Exercise reduces inflammation.

Chronic inflammation happens when your immune system thinks it’s constantly under threat, so it works harder than it really needs to.

Over time, inflammation damages healthy cells and can trigger disease. Exercise can help reduce chronic inflammation by releasing another type of immune cell that has an anti-inflammatory effect.

With enough of those small increases in anti-inflammatory activity, overall inflammation goes down.

Exercise helps manage body weight.

Carrying too much body fat is associated with lower immune function and chronic inflammation. Fat cells release inflammatory compounds that the immune system has to deal with. 

Exercise can help reduce body fat, decreasing the extra burden on the immune system so it can work more efficiently.

How To Exercise For Better Immune Function:

Do it often.

Studies have found that people who exercise 5 or more days a week are less likely to get sick.

Each exercise session improves your immune function immediately afterward, so frequent workouts are the best way to keep your immune system working at a high level.

Make time for it.

Some studies have shown immune system benefits from exercise as short as 20 minutes. But sessions between 30-60 minutes long seem to be the most effective.

Both cardio and resistance training can give you an immune boost.

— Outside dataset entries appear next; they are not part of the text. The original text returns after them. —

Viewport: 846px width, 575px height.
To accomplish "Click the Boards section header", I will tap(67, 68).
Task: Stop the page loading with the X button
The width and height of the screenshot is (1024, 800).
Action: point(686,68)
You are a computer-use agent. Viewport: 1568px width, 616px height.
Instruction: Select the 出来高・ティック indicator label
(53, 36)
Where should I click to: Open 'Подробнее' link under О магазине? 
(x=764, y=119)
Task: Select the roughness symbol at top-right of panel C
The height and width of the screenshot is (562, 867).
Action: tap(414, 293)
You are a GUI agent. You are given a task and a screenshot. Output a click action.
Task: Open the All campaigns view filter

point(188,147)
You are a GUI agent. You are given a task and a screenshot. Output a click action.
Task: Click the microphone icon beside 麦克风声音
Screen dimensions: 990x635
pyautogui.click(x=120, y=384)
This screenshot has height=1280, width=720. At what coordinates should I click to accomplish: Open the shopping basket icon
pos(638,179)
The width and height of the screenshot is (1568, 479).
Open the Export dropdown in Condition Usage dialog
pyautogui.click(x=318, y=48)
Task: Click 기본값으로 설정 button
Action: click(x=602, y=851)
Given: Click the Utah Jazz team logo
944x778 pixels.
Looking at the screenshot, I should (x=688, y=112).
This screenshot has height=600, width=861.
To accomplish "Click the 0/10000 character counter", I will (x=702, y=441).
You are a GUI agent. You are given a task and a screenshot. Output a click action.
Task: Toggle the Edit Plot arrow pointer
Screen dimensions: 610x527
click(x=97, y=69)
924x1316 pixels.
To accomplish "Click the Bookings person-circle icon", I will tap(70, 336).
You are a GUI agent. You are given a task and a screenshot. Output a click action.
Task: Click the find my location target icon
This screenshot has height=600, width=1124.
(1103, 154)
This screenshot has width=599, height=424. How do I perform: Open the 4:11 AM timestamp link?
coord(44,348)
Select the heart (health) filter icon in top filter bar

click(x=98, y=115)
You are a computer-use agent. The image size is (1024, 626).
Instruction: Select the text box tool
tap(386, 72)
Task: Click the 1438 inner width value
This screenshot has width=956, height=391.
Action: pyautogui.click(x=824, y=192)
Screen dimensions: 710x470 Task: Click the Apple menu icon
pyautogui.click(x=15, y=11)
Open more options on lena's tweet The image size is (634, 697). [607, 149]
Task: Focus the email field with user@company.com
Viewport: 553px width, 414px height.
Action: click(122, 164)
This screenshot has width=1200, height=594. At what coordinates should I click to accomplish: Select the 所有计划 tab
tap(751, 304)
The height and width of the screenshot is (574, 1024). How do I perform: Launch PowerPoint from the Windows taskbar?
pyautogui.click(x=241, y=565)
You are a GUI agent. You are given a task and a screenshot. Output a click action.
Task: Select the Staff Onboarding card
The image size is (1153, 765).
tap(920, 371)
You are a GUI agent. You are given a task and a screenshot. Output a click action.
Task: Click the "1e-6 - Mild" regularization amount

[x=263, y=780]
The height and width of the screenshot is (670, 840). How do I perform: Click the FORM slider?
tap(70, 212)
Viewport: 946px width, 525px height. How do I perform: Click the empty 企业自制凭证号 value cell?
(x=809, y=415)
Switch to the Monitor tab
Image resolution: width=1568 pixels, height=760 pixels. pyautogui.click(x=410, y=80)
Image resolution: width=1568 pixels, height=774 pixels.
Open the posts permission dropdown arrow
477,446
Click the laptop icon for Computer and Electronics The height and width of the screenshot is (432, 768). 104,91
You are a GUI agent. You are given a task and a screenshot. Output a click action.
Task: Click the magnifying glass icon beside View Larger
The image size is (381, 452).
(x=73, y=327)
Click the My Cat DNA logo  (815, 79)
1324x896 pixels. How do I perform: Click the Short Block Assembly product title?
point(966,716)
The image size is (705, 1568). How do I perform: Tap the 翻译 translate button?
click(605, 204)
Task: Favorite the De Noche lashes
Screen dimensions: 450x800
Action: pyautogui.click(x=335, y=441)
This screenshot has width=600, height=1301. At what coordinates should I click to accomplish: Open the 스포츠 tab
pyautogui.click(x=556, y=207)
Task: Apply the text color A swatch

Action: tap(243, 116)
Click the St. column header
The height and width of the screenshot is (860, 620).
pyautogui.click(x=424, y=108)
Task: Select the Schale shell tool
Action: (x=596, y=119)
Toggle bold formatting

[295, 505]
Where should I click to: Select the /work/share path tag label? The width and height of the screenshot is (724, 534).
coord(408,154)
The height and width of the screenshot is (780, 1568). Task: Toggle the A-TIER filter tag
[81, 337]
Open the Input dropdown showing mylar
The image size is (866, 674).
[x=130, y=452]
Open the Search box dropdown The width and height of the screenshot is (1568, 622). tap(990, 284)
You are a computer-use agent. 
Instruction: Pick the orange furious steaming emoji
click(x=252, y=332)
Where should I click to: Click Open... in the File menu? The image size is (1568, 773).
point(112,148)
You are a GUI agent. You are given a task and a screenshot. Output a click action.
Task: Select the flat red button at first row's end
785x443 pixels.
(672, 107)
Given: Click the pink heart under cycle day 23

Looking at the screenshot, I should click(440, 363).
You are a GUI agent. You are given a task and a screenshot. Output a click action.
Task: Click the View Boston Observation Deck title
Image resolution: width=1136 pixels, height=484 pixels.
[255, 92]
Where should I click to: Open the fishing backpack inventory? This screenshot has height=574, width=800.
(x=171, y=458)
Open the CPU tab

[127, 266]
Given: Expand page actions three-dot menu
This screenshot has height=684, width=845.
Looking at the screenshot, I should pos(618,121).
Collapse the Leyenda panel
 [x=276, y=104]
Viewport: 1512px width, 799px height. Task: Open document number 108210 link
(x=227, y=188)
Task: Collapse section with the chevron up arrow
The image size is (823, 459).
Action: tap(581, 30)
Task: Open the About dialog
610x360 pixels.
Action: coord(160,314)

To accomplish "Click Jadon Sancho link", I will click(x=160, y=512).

Similar post-exercise increases in immune system surveillance have been found after both cardio and strength training sessions.

If you’re interested in starting a strength training program, download my FREE Strength Training 101 eBook. This guide will teach you everything you need to know to put together a strength training program for yourself.
For a more guided option, check out my Strength Training For Anxiety Program. This program has 12 weeks of done-for-you workouts, guided by an app which shows you exactly how to do each exercise. It also has bonus features designed to help you unlock the power of strength training for improving mental health and managing anxiety.

Mix it up between moderate and high-intensity exercise.

Moderate intensity exercise seems to be the most effective for ramping up the immune system.

High intensity is generally better for body fat loss, and losing fat can help decrease chronic inflammation and improve immune function on its own. A good compromise is to do both moderate and high-intensity exercises, varying them across the week.

Be careful with extremely intense exercise.

There’s a theory that very long and intense exercise suppresses the immune system right afterward. By “very long and intense”, I mean endurance sessions lasting more than 90 minutes, or very high-intensity training.

The research on this comes from studies of elite athletes during competitions like marathons, triathlons, and ultramarathons, not your average exerciser.

However, there’s newer research that questions that idea, finding that the immune system isn’t suppressed after that kind of exercise, it just works a little differently.

Either way, if you’re doing long or intense workouts, it’s important to focus on other strategies to maintain your immune function, like good nutrition, plenty of sleep, and stress management.